Indeed, back in the city, there are plenty of people who say they return to Meredith year after year for that very reason. Wearing a black, leather jacket decorated in rock ‘n roll badges, Triple R Radio announcer DJ Fee Bee Squared embodies Melbourne’s grungy rock spirit. Having been chosen to DJ in between bands at the festival for the past few years, Fee Bee is completely enamored by the communal ethos that thrives at Meredith Festival.
“When you get there, especially your first time at Meredith, when somebody says to you, “Happy Meredith!” it’s kind of beautiful. Straight away you feel like you’re part of something special, part of this community,” she says.
Fee Bee Squared fondly recalls DJing on the Friday night of 2008, the year when campers were treated to three days of non-stop rain and mud. “You’re looking out at all these people and the light hits a certain way and you can see the rain, just sheets and sheets of rain…Everybody’s just smiling and excited and we can’t get any wetter,” she says, gleaming.
Despite its huge popularity – the festival now sells out in a matter of hours- organisers are still trying to maintain the informal and relaxed atmosphere of the festival’s past. The event still has no advertising whatsoever and continues to affiliate itself with community organisations like Triple R Radio and independent record store Polyester Records.
Even Meredith’s ticketing system is organised with their punters in mind. When tickets go on sale, those who have been to the festival since the beginning are given preferential treatment and die-hard fans lining up for tickets as early as nine o’ clock the previous evening are greeted by Meredith employees offering hot coffee to make the queue a little more bearable.
Over the years, the unique love affair between the festival and its punters has seen Meredith develop many inimitable, almost cult-like, customs. One beloved tradition is ‘The Meredith Gift’, a tongue-in-cheek running race held at the end of the festival where all entrants compete in the nude.
Another unusual phenomenon that has developed over time is the mythical ‘Arch of Love’, a portable arch which was brought in one year by an anonymous festival-goer. Since its appearance, Meredith legend has required couples that walk under the arch to kiss. It’s now been taken a step further with some couples choosing to conduct their nuptials under the arch.

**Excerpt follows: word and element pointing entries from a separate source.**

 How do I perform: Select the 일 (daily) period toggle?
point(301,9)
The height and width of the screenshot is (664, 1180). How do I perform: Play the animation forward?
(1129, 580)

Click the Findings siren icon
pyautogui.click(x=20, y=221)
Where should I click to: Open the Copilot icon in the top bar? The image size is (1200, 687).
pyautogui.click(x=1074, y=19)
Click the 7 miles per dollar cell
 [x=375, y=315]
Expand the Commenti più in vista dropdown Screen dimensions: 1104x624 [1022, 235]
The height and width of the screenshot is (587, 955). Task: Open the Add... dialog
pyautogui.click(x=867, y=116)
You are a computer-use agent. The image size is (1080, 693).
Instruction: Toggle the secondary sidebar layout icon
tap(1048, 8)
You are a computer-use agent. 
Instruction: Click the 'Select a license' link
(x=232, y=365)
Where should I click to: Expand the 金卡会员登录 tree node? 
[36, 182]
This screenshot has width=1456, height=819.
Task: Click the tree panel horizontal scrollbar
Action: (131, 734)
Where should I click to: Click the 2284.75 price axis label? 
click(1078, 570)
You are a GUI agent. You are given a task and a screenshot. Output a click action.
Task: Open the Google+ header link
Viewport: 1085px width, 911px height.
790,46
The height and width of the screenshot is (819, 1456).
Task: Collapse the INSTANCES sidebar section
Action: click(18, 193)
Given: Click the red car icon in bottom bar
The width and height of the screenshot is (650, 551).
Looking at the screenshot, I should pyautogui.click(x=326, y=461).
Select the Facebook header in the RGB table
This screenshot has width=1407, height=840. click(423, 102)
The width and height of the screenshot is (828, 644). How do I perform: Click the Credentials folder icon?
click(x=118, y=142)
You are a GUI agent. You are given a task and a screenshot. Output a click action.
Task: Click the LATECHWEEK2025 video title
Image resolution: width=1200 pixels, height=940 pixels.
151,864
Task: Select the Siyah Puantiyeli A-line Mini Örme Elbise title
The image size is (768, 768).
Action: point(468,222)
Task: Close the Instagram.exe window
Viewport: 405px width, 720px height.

Caitlin Tanumyroshghi and her partner Flipp were the first couple to officially marry under the iconic arch in 2009. Wearing a twenty-dollar vintage white dress and a makeshift glittery halo, the free-spirited bride tied the knot in the company of friends, a celebrant dressed as Elvis and girls dancing the Can Can.
“I feel like there’s something about it that sortof channels Woodstock…I remember the year before last year, when it was freezing cold and muddy and terrible. There was a moment when we were walking back on the main hill there was this couple having sex in the mud which was absolutely disgusting obviously…but at the same time, it was sort of that strange, hippy vibe. I guess there’s this certain kind of effervescence when you get up there,” she says.
Like many other Meredith-goers, Caitlin has thanked Chris Nolan at the festival for what he has created. “It started from such a clean and true spot. Just a guy who wanted to have some of his friends over and it kept on getting bigger and bigger. And not to mention the horrible things that happened to him. I think that anyone that takes the time to find out how the festival got started, you can’t not be moved and just feel extremely lucky to be a part of it,” she says.
As Meredith approaches its twentieth year, many of its fans are waiting in anticipation to wish the festival a happy birthday. Amongst those who hold the enduring rock festival in their heart, there seems to be a shared hope that despite growing older, Meredith Music Festival will still remain stubbornly committed to never growing up.